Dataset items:

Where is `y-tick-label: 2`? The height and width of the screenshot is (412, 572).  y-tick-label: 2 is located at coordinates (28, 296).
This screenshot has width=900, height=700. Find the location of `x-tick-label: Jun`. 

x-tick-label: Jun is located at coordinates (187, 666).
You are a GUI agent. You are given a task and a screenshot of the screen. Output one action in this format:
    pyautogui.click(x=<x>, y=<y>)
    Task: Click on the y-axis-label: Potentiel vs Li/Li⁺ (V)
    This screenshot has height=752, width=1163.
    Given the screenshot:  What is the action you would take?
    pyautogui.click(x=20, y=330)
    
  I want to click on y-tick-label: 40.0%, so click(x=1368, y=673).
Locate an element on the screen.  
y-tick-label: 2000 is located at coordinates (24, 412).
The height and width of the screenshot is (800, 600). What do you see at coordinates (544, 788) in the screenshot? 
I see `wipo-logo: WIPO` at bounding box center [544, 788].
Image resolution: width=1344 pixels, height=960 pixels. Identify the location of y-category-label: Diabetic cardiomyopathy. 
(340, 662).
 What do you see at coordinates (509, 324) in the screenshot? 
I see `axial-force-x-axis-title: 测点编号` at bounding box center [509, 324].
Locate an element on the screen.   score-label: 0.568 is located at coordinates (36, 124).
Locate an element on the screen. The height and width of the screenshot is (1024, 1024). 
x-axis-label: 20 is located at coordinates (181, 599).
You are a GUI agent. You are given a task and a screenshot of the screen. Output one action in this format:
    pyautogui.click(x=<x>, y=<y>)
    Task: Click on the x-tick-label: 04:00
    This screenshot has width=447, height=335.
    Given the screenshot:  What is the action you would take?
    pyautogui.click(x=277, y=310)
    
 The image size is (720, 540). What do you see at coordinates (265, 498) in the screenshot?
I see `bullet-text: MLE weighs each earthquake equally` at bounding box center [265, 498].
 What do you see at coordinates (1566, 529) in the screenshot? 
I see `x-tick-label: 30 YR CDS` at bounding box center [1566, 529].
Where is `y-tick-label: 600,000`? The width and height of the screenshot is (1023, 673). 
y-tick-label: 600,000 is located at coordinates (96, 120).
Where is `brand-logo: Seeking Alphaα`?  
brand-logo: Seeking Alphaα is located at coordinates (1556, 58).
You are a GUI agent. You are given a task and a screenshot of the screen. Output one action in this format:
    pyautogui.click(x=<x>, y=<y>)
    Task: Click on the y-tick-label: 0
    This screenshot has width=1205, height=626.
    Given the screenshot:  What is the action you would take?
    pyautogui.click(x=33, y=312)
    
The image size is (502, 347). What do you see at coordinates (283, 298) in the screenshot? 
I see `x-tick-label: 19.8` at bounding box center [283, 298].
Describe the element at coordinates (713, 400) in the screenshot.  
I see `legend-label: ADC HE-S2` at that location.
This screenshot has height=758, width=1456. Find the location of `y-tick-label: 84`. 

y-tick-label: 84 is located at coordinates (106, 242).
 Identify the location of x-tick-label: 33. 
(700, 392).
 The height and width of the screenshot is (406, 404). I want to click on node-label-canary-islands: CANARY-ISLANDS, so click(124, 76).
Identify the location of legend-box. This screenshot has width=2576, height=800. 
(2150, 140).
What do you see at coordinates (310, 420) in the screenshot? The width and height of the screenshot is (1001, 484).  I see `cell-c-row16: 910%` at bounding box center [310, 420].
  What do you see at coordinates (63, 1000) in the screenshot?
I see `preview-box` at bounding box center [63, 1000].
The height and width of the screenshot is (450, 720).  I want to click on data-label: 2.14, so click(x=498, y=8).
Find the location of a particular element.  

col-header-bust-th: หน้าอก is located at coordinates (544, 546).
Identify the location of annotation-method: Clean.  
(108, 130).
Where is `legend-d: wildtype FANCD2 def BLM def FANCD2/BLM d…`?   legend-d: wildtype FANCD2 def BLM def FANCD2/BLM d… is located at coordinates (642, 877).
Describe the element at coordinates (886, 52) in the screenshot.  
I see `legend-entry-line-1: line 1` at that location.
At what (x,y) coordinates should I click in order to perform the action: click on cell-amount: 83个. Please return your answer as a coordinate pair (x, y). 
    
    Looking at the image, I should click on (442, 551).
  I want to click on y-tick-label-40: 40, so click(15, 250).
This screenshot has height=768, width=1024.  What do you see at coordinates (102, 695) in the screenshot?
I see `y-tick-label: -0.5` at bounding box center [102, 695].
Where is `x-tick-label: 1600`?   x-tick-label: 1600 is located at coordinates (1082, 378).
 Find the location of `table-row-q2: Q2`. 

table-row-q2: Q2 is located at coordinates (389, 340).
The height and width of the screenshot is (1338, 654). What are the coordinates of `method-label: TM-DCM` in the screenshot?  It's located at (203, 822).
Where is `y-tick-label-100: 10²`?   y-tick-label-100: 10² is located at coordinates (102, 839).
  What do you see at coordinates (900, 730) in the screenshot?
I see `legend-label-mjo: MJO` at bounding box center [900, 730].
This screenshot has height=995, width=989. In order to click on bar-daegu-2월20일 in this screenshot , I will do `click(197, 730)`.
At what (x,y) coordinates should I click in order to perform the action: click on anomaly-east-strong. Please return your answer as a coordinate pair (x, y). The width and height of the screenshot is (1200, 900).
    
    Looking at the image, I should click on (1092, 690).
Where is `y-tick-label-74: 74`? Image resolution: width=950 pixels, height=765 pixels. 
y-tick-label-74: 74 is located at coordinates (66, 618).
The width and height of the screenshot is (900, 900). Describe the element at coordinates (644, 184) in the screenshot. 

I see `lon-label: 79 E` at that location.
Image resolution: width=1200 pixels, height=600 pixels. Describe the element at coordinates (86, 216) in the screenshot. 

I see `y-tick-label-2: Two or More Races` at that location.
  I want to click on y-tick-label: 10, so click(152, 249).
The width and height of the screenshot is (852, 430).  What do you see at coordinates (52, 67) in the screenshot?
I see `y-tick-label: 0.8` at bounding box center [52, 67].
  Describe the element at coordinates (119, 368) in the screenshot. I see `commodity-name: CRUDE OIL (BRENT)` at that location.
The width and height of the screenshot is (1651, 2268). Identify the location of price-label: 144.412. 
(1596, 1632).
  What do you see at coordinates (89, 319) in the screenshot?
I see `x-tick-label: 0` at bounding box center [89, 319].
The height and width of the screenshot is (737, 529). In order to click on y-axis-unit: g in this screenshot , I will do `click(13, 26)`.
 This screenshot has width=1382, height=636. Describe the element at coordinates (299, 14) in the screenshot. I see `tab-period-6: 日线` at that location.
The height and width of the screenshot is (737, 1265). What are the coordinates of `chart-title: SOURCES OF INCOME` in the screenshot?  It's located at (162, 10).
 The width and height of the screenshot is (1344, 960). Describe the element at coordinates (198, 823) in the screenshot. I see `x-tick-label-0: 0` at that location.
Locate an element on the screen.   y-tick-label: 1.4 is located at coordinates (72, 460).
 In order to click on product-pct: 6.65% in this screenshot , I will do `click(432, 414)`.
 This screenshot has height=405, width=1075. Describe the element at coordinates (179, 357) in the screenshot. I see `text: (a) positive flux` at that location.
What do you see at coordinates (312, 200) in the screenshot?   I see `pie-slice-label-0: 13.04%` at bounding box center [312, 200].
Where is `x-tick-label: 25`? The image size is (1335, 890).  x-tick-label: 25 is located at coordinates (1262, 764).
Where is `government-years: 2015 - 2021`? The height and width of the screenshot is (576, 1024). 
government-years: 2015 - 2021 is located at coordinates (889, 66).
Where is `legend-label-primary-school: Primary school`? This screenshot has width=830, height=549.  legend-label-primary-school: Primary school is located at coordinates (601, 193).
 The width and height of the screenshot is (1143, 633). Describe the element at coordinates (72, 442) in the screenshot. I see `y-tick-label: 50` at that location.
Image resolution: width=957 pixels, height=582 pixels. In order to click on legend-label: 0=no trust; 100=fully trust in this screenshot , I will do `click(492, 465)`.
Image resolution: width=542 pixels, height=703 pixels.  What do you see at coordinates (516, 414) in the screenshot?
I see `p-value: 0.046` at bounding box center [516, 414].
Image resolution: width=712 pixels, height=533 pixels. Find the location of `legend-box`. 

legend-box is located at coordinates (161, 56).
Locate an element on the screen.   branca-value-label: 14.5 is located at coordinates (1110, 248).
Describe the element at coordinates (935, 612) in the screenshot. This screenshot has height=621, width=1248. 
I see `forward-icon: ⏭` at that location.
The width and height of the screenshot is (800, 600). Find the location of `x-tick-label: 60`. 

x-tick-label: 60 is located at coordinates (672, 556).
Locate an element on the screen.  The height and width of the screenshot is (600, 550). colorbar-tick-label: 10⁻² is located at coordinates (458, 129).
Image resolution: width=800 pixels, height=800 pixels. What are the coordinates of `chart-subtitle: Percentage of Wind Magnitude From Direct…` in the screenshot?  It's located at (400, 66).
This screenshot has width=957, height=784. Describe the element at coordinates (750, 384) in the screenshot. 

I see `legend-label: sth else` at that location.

WORK TASK: Please write out the material starting at its first line and ending at the line that contains "x-tick-label: Jun is", with both of those lines included.

SOLVED EXERCISE:
Where is `y-tick-label: 2`? The height and width of the screenshot is (412, 572).  y-tick-label: 2 is located at coordinates (28, 296).
This screenshot has width=900, height=700. Find the location of `x-tick-label: Jun`. 

x-tick-label: Jun is located at coordinates (187, 666).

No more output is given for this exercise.